If you share a single cap between the two power pins as you suggest in your schematic, the pin furthest away from the cap (assuming you place it close to one of the two pins) will see a large series trace inductance. This inductive impedance is the cryptonite of decoupling because it increases with frequency, effectively rendering your decoupling capacitor useless for high frequency noise decoupling.

6. May 20, 2013

Zalajbeg

I have understood the logic but it sounds it is hard to determine the magnitudes analytically as the noise is unpredictable. Therefore I will find out the value I need for my design via experimental methods. Your suggestion will work well.

Thank you very much for your nice words and explanations.

Regarding to my English, spell check function of the forum helps me to correct my errors.

@gnurf:

As I don't know much about electronics -because I am a mechanical engineer- it is good to learn details as the one you told. In my first try I will probably use a different controller which is similar to the one in the third figure but I will remember this when I work on a different micro controller. Thank you for it.

7. May 22, 2013

Zalajbeg

Actually I have thought a bit more about the circuit and have understood that I haven't understood why this 100 nF capacitor is there.

Doesn't the 10 μF capacitor after the regulator behave like a by-pass capacitor too? The 100 nF and the 10 μF capacitors are just parallel. So it seems to me the 100 nF capacitor is useless. Could you explain me the logic of this?

8. May 22, 2013

gnurf

It's a good question because from looking at the schematic there's really no good reason why you can't simply place a huge capacitor somewhere and be done with it. Unfortunately, the schematic isn't telling the true story.

A real, non-ideal, capacitor will always be plagued by parasitic series inductance from the component package and connecting traces, and this effective LC circuit will have a resonance frequency beyond which the impedance actually increases with frequency (as opposed to the ever decreasing impedance of an ideal capacitor).

In fact, at higher frequencies, the rated capacitance actually becomes irrelevant and the effectiveness of the decoupling is solely determined by the parasitic inductance. Since the 10uF capacitor is physically larger in size than a 100nF, it will have a larger parasitic inductance associated with it and therefor be less effective for higher frequencies. On the other end, the 100nF capacitor will have little effect for frequencies below the 10uF capacitor's resonance frequency, where the rated capacitance dominates the impedance.

The 10uF is often called a bulk (decoupling) capacitor because it acts as a charge reservoir for the smaller 100nF cap(s); when the logic inside your uC switches, the uC momentarily draws a current spike ("high frequency") from the 100nF decoupling capacitor and then the bulk capacitor recharges the decoupling capacitors until the next transition a half-period later ("low frequency").

Last edited: May 22, 2013
9. May 23, 2013

Zalajbeg

Although it seems to me too complicated, at least I can understand I have to use both capacitors to be able to handle both low and high frequencies. I hope I can learn more about it in analog electronic books.

10. May 23, 2013

gnurf

Yes, I guess you could sum it up like that (many do). Maybe it was wrong of me to drag inductance into this, but I don't know of any other way to approach it.

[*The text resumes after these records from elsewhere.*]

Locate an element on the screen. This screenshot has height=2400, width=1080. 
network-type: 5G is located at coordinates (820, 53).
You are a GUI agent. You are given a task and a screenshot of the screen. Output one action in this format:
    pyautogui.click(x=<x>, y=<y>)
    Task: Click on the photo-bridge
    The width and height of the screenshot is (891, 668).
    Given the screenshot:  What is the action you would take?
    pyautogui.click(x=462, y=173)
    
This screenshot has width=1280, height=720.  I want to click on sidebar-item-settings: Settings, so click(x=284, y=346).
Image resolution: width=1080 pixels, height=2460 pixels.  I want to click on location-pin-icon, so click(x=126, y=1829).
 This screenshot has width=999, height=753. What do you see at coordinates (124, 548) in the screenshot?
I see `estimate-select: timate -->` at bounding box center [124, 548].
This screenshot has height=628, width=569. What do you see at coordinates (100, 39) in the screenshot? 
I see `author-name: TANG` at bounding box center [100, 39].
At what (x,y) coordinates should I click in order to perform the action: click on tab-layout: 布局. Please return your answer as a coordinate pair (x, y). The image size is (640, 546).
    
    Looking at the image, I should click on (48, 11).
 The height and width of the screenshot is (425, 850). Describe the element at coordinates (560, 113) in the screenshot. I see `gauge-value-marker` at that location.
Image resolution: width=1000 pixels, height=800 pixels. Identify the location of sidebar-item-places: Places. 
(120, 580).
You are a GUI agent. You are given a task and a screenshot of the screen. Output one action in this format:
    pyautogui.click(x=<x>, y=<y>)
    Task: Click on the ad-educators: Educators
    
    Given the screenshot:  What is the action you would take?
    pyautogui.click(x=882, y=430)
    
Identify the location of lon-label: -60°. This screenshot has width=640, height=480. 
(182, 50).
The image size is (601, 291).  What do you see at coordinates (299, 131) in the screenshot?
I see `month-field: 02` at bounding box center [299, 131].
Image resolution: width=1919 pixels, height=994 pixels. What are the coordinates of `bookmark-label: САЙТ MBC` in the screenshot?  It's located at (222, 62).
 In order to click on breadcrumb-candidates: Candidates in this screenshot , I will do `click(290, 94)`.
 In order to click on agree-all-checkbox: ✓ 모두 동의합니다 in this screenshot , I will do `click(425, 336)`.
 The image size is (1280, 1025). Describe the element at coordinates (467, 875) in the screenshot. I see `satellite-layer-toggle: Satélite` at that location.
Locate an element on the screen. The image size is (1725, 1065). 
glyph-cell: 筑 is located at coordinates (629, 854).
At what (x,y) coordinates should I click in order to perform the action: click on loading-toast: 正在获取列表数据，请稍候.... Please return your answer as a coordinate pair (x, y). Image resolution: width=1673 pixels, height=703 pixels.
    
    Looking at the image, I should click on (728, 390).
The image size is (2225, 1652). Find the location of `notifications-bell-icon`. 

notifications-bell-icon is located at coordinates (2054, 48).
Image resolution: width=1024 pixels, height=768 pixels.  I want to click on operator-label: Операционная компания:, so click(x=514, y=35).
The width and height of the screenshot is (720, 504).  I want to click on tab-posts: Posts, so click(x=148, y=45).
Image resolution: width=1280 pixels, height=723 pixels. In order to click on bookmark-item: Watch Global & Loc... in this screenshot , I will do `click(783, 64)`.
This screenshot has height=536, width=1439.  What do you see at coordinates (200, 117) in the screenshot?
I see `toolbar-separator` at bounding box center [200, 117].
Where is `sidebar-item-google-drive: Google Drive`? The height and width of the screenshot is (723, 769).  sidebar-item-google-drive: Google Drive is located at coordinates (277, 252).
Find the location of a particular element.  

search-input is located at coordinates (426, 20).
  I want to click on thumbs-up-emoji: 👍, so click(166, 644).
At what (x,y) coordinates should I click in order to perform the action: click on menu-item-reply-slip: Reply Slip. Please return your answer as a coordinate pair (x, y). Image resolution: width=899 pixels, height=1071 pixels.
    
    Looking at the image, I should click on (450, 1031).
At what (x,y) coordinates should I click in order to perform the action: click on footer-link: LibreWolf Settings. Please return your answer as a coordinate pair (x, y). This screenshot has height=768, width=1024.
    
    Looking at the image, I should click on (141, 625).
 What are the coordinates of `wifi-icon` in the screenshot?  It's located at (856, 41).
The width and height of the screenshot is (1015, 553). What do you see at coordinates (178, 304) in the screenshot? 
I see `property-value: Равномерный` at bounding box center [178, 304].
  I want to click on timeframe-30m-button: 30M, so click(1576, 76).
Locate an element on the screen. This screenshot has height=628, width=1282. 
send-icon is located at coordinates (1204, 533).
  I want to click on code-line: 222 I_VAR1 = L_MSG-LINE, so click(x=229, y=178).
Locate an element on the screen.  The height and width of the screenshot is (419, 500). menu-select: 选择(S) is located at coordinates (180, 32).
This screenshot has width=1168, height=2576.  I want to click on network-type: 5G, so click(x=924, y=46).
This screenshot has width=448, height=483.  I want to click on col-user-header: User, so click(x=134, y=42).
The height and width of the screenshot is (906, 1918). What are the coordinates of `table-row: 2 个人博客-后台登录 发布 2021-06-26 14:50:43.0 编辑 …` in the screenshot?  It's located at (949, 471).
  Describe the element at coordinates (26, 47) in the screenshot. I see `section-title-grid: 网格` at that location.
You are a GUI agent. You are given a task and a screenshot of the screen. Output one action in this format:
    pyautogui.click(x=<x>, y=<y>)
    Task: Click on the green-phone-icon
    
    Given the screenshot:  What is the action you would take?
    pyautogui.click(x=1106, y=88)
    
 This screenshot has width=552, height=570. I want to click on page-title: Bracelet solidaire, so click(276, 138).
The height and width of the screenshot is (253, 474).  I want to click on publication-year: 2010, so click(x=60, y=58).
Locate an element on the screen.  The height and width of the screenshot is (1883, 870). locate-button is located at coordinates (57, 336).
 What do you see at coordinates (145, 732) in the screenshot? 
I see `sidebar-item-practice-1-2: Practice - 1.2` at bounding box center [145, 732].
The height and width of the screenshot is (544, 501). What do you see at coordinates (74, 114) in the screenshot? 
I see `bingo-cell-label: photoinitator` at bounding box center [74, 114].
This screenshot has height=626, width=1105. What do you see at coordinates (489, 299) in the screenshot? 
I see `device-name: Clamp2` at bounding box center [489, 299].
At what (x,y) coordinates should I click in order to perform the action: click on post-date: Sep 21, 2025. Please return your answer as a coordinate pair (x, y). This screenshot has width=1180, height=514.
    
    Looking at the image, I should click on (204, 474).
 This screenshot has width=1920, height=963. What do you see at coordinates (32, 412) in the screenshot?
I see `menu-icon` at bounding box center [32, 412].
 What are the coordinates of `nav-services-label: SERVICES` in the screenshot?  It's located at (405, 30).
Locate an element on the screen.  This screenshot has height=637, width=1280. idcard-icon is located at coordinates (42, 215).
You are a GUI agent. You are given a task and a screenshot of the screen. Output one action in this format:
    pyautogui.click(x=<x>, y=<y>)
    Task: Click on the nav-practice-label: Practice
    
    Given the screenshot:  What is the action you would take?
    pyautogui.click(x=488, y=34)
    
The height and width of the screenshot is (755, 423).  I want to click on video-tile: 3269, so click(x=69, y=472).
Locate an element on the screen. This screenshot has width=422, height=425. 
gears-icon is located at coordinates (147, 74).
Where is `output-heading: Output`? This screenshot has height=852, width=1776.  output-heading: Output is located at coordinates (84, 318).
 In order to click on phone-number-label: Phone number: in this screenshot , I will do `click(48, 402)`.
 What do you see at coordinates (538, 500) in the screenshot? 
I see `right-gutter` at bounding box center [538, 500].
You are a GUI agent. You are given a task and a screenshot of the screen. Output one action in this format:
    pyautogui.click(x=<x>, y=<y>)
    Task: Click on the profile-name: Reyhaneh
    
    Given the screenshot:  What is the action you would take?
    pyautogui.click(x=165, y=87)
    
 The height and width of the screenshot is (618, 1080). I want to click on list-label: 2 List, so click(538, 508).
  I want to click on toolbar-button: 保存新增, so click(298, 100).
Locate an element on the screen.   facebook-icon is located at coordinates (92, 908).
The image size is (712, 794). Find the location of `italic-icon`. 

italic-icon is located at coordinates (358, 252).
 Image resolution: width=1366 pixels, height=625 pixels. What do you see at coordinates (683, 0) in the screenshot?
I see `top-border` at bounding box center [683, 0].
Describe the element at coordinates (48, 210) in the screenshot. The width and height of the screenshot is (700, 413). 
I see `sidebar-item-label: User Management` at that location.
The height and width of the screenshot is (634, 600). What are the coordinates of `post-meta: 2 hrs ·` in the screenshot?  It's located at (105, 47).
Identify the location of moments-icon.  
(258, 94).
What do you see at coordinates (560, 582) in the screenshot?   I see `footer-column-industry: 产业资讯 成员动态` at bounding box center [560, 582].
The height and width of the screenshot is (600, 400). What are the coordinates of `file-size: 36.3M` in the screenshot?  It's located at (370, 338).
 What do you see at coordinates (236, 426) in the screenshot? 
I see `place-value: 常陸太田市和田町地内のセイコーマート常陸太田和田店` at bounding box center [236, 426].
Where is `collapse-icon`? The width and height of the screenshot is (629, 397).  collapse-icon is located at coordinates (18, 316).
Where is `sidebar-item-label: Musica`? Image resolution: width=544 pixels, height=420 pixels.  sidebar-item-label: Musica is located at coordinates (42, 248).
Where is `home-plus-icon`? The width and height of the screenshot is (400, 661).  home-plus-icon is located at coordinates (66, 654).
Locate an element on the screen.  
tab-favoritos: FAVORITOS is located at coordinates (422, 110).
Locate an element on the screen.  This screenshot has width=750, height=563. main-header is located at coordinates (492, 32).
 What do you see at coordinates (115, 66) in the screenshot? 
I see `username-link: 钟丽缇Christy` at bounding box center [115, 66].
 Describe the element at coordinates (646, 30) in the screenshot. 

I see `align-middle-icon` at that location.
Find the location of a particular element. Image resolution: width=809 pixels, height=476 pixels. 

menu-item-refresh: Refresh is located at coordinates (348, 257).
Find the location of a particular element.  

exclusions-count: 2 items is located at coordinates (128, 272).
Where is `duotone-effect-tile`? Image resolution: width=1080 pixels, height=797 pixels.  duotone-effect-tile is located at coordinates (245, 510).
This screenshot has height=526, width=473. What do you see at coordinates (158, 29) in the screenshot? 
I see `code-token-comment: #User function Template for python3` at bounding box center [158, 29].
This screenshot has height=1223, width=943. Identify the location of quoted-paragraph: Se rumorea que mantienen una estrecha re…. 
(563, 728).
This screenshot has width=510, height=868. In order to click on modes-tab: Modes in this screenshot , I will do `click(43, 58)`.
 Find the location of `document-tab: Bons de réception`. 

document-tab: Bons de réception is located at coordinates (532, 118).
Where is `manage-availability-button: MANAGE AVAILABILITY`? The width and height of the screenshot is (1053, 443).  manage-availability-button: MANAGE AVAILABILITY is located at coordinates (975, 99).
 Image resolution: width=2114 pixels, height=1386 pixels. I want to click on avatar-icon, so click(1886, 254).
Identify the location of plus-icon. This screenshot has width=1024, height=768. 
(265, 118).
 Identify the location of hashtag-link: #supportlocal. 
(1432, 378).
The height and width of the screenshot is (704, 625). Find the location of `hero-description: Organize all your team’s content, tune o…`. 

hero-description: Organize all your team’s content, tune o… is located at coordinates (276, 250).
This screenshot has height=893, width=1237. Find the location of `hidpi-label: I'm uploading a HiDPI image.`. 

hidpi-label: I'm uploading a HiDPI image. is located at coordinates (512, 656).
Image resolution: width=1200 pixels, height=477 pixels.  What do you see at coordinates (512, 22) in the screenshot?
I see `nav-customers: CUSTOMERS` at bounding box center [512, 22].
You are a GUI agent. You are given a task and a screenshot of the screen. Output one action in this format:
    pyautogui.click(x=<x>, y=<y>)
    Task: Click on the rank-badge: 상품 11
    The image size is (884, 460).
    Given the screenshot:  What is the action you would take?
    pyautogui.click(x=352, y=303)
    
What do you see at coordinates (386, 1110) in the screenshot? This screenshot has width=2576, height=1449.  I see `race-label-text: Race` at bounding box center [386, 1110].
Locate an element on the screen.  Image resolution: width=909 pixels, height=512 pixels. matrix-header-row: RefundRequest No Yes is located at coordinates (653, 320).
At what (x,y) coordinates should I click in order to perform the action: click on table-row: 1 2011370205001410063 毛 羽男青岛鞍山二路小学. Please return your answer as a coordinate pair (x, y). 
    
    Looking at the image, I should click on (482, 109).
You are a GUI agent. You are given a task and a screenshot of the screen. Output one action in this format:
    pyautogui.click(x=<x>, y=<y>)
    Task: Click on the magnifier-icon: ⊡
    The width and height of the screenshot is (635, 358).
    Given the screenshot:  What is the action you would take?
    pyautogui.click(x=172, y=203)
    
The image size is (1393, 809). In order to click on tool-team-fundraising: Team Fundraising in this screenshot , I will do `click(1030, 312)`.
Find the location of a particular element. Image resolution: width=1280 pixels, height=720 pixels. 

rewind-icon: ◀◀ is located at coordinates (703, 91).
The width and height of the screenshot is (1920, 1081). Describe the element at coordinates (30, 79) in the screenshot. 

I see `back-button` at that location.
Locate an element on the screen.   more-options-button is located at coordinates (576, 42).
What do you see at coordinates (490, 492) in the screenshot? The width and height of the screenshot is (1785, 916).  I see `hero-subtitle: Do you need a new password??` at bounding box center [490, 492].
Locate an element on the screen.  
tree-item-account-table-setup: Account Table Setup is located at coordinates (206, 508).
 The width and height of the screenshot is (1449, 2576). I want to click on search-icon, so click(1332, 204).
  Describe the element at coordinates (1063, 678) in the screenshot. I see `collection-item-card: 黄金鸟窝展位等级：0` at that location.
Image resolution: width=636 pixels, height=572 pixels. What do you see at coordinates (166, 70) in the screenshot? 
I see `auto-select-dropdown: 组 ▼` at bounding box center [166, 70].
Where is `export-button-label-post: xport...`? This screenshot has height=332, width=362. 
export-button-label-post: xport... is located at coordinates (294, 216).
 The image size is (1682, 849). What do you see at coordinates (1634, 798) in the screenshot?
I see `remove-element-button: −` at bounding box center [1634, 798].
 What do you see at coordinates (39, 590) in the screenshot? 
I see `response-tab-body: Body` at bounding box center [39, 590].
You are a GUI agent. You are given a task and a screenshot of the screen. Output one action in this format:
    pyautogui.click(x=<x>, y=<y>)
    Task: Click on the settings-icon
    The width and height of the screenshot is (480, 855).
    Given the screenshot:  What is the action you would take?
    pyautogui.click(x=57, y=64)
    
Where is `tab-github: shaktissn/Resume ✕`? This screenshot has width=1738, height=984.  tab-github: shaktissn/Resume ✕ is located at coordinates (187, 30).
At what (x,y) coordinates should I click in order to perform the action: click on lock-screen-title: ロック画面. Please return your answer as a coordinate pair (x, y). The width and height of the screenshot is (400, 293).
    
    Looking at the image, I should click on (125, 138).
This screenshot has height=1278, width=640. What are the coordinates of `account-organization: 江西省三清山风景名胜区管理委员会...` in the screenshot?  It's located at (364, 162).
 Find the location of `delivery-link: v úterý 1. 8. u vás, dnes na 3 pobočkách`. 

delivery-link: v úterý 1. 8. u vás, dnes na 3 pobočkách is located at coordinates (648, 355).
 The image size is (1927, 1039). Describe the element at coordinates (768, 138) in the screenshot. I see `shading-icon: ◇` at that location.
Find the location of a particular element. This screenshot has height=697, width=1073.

A slightly less verbose version of post #8: Both capacitors are charge reservoirs with a certain amount of parasitic series inductance. This inductance limits the rate at which the capacitors can provide the end user (be it a digital IC or another cap) with charge. Big capacitors require big packages, and big packages means more inductance, so big capacitors can provide a lot of charge albeit over a longer time. Smaller caps come in smaller packages with less parasitic inductance, so small caps can provide a small amount of charge but do so quickly.

Anyway, that's my take on it. Good luck!

11. May 24, 2013

Zalajbeg

Thank you very much for your explanation. Actually it was good to learn about inductance. I think my problem was that I considered the capacitors as ideal. Therefore the schematic didn't seem to me like a LC circuit and I thought the small capacitor is useless.